On top of the MVC framework there's a sort of front controller -- the ASP.NET routing subsystem. This component intercepts any HTTP request directed at the site. It parses the URL trying to match it to a list of patterns the developer provided. The typical URL pattern is as follows:
http://server/.../{controller}/{action}/{id}.
controller, action, and id indicate tokens in the URL that do not point to a physical resource on the server, but rather communicate to the routing system what to do. In global.asax you have the following code to register supported URL patterns:
protected void Application_Start() { RegisterRoutes(RouteTable.Routes); } public static void RegisterRoutes(RouteCollection routes) { routes.MapRoute("Default", "{controller}/{action}/{id}", new { controller = "Home", action = "Index", id = "" }); }
Each map route has a name, a pattern, and some default values.
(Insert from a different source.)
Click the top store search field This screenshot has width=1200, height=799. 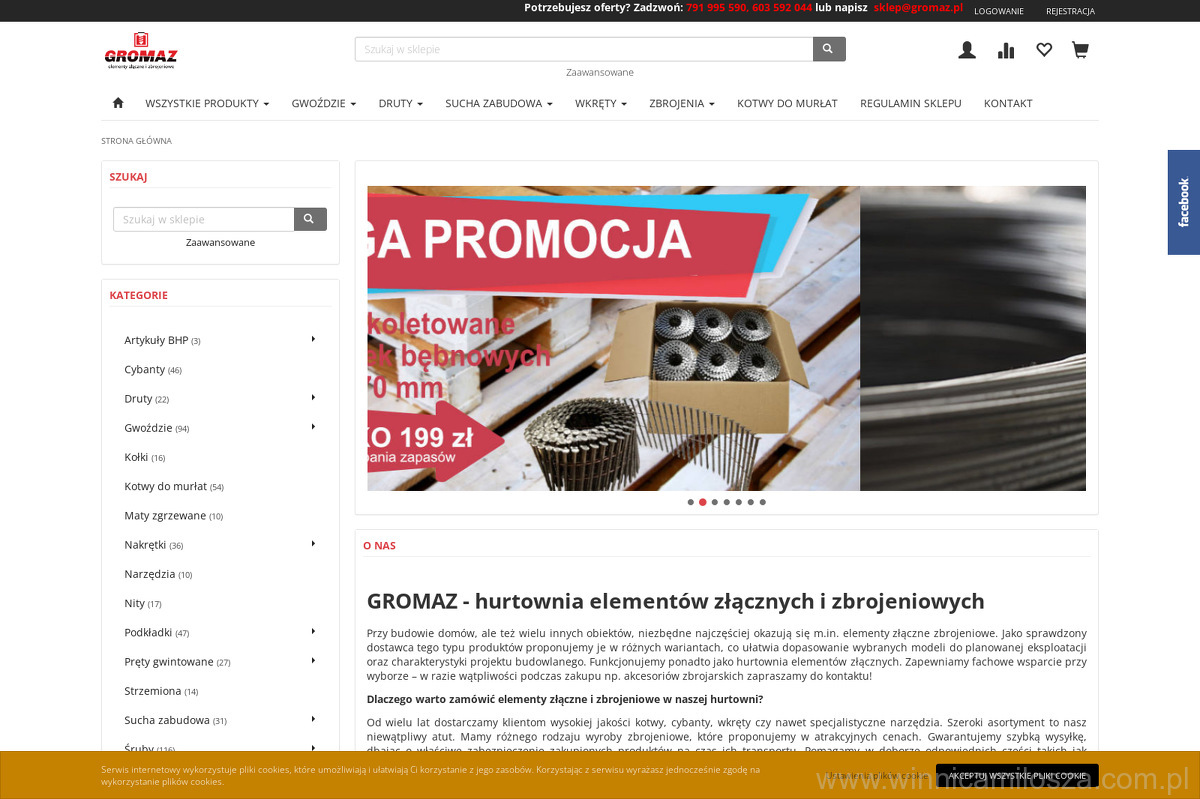584,49
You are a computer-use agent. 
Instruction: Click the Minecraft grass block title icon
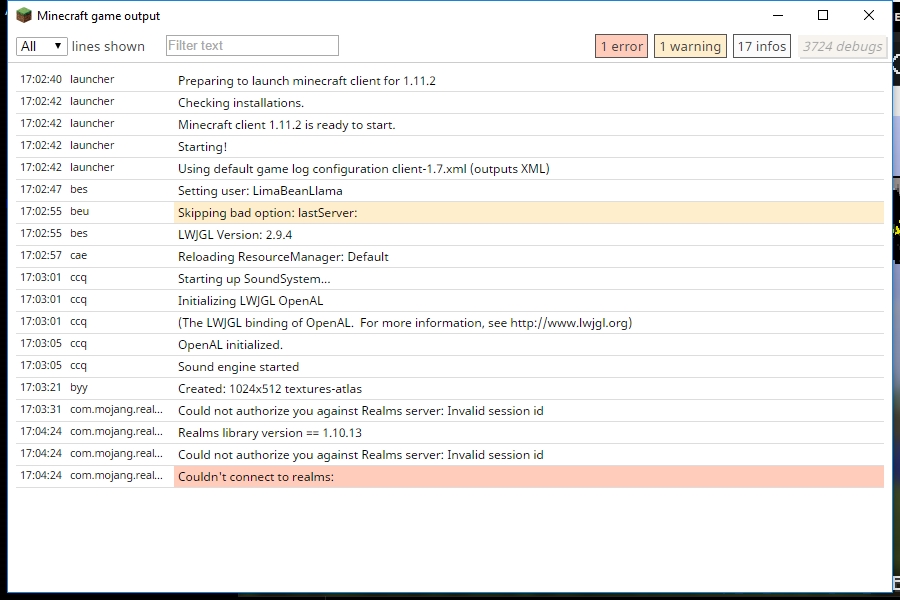tap(24, 15)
The routing system contains some (replaceable) logic to map the request to a route handler. The route handler is ultimately responsible for the action. The default route handler is invisible to developers and the first thing it does is extracting the {controller} and {action} tokens from the URL. If {controller} matches a class in the Web application, the handler instantiates the controller and invokes on it a method that corresponds to the {action} token.
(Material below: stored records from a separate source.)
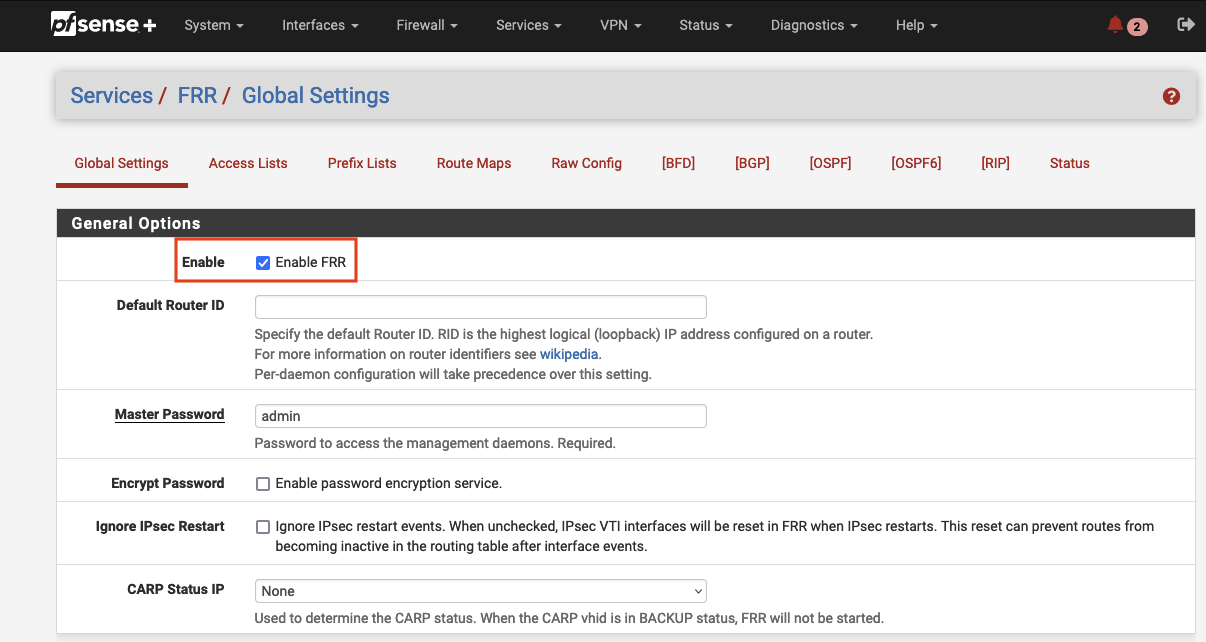Open the page help question mark
Screen dimensions: 1206x642
click(1171, 95)
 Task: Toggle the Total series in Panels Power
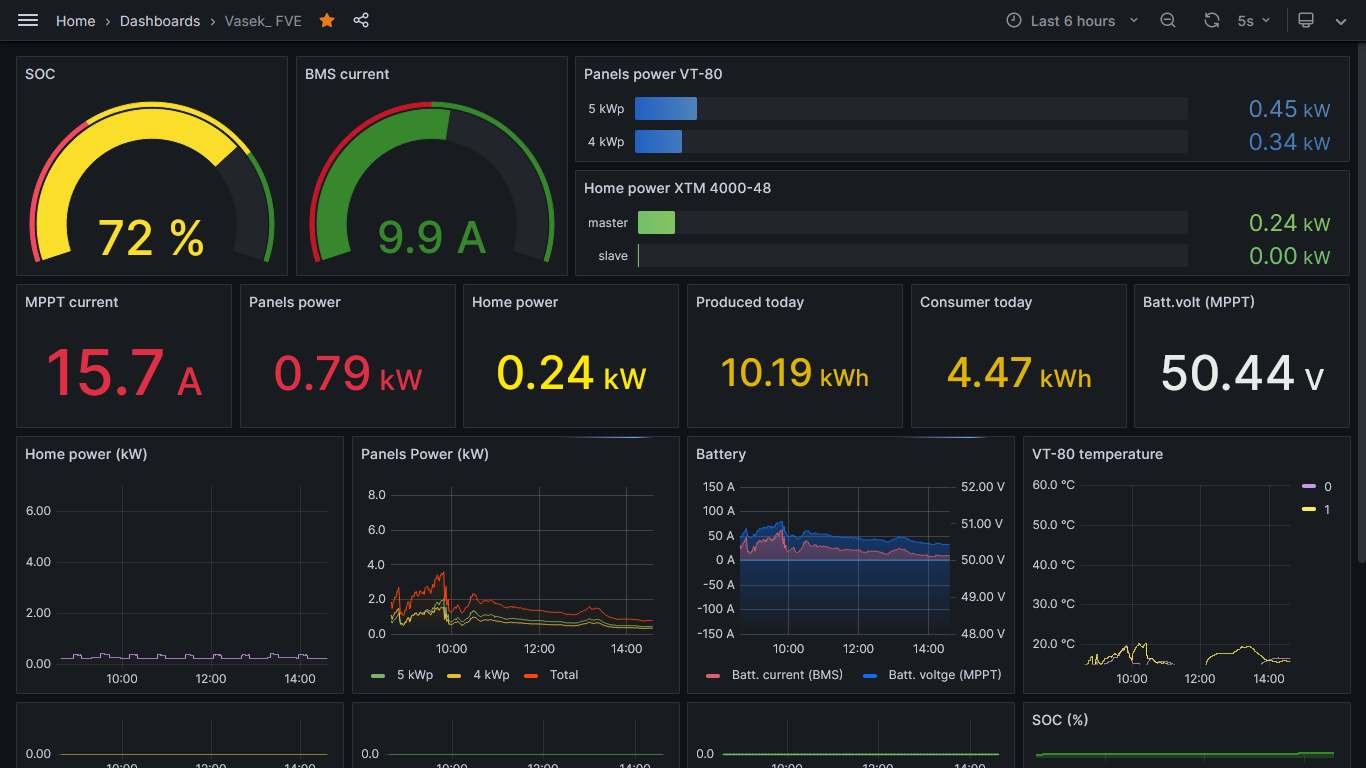pyautogui.click(x=563, y=675)
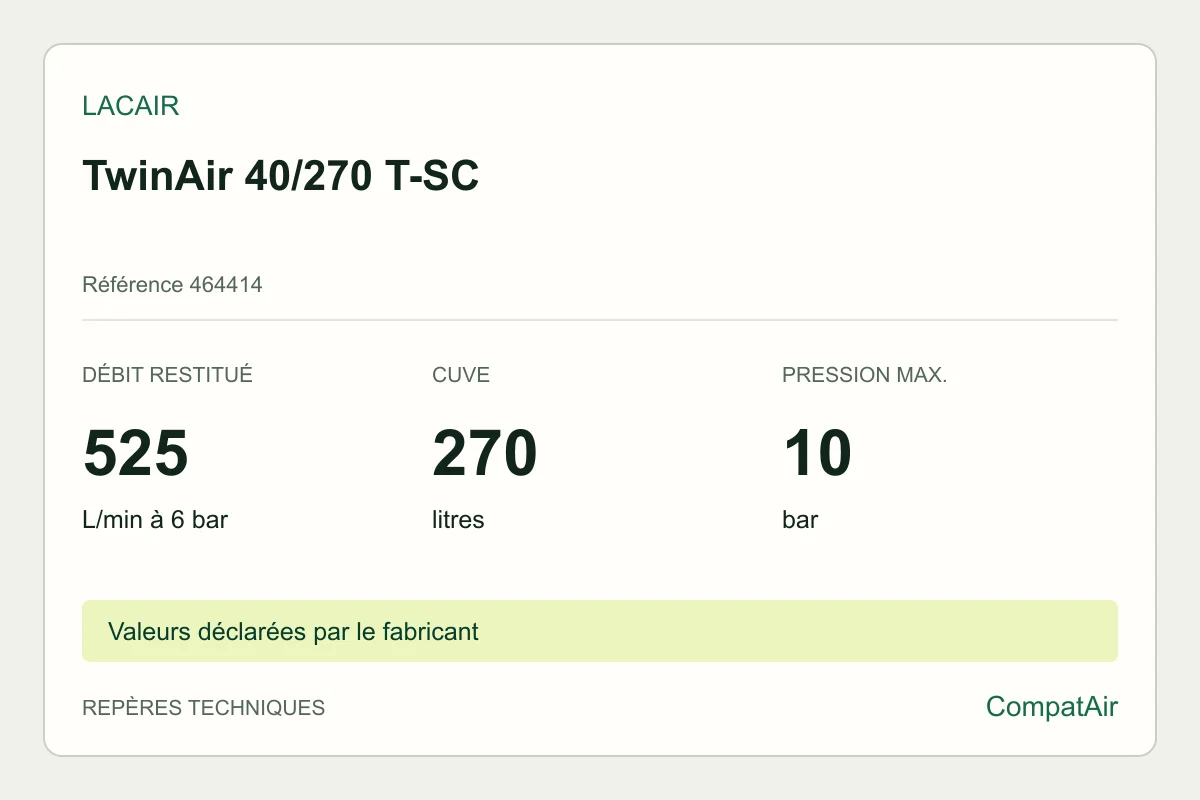Click the REPÈRES TECHNIQUES footer label
The image size is (1200, 800).
coord(204,708)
As a developer, you organize your site as a collection of controller classes and related views. All the possible actions that the user of a Web site can accomplish are mapped as action on controller classes. Each action is mapped to a route. The routing system and its route handler companion class coordinate operations.
What's a controller? Quite simply, it is a public class that inherits from the base Controller class and follows a naming convention -- the string in the {controller} token trailed by Controller. Here's a quick example:
public class HomeController : Controller { public ActionResult Index() { ViewData["Title"] = "Home Page"; ViewData["Message"] = "Welcome to ASP.NET MVC!"; return View(); } }
The controller indicates the action to execute. What about the user interface? The controller is also responsible for instructing the view object to produce HTML. The view object produces HTML based on an ASPX page living under the Views folder. The ASPX page has a code-behind class but usually does all of its work through markup and ASP-style code blocks. In ASP.NET MVC framework the view is an extremely thin object:
<h2><%= Html.Encode(ViewData["Message"]) %></h2>
Communication between controller and view occurs through a container -- the ViewData object.
With the ASP.NET MVC framework, applications go through a simpler runtime environment, but any action has to be expressed in terms of neat action. Not ideal for any website, but just great where it works.